Work instruction: Go through the material and copy every line in which "computer" appears.

Exercise input:

= = = = =

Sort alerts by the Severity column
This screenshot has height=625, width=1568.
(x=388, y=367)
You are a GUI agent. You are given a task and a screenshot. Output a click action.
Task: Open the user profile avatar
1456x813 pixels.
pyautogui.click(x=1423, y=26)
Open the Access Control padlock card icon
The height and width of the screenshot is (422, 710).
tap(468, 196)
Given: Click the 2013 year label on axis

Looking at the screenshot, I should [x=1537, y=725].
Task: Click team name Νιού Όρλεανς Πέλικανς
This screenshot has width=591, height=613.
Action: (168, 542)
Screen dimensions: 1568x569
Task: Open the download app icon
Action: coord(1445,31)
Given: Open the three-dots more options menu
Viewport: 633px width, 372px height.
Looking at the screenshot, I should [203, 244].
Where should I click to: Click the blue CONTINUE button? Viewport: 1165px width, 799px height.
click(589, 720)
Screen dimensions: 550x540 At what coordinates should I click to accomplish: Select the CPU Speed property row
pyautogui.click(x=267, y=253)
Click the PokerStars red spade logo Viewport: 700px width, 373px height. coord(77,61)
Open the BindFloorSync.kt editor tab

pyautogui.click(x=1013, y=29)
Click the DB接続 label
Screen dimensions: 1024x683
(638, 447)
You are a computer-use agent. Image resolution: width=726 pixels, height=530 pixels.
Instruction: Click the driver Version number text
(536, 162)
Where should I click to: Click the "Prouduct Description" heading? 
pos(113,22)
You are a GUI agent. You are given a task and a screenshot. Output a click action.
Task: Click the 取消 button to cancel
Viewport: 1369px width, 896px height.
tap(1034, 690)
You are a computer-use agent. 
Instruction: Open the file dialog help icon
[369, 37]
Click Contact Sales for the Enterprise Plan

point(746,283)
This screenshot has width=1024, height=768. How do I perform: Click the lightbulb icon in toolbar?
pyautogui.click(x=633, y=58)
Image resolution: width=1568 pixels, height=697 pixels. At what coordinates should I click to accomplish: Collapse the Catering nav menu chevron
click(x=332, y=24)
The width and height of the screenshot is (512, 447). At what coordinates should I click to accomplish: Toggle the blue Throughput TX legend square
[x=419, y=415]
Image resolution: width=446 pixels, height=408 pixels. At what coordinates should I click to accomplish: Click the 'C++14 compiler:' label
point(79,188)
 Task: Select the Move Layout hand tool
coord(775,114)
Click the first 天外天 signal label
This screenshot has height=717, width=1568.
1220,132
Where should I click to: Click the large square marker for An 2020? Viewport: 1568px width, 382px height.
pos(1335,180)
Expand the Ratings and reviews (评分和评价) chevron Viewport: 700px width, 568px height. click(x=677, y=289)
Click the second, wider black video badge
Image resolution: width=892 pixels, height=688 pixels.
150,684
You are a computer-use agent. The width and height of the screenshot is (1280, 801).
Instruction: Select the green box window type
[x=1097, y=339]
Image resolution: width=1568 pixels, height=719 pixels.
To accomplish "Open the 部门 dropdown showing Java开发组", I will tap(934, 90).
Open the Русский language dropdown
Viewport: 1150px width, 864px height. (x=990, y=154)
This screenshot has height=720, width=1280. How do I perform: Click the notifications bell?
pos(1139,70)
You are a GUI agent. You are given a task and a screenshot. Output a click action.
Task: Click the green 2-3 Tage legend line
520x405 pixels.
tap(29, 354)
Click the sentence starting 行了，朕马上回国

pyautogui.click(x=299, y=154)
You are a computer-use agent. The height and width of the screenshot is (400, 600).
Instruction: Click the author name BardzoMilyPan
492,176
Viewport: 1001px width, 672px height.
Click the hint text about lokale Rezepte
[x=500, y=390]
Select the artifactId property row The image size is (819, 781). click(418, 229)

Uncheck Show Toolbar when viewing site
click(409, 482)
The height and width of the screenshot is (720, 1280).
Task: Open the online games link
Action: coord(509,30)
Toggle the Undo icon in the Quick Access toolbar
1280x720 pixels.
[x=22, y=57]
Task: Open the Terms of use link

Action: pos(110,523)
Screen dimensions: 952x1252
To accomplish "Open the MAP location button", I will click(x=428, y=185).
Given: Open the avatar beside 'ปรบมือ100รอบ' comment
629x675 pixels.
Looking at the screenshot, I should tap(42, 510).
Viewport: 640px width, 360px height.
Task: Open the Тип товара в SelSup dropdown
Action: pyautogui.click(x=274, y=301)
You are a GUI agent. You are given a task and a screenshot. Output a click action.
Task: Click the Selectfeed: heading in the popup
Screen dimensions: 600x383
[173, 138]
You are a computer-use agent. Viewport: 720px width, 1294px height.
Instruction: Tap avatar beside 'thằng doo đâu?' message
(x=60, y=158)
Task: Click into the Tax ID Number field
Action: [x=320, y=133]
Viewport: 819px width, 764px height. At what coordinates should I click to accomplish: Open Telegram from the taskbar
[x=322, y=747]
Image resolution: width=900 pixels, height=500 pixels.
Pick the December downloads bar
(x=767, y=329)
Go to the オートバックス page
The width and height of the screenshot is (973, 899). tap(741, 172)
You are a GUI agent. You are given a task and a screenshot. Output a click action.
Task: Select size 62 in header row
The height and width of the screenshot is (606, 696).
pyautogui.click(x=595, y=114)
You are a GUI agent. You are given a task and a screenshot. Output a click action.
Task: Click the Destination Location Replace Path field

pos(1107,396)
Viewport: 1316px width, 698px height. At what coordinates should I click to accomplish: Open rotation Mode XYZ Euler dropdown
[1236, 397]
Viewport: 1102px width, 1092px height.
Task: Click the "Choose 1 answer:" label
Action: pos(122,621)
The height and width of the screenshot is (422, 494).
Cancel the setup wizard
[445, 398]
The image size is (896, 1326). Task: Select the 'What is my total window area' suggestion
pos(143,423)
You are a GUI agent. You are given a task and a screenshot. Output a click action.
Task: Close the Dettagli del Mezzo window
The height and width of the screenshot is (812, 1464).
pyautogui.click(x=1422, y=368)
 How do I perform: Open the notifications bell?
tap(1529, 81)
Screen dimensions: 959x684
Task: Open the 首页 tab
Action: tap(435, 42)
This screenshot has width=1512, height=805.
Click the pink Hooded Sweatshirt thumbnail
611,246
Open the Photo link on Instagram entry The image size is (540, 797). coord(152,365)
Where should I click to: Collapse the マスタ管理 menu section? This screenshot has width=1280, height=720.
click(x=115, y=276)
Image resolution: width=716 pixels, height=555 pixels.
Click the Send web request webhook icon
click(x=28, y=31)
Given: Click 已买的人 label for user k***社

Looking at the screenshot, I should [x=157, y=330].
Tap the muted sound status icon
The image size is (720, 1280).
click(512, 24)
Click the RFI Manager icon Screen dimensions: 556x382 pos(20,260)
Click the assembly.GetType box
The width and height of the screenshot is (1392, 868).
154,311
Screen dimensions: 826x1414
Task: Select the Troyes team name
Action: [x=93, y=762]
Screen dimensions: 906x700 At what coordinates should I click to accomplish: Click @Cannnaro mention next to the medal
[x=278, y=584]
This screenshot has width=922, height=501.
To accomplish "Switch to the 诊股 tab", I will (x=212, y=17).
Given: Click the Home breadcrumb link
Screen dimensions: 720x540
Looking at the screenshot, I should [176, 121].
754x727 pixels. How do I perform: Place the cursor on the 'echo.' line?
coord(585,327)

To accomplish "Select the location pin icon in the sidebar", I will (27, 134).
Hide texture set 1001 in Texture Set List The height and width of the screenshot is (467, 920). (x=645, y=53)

= = = = =

Result of this task:
You are a computer-use agent. Image resolution: width=726 pixels, height=530 pixels.
You are a computer-use agent. 
You are a computer-use agent. The width and height of the screenshot is (1280, 801).
You are a computer-use agent. The height and width of the screenshot is (400, 600).
You are a computer-use agent. Viewport: 720px width, 1294px height.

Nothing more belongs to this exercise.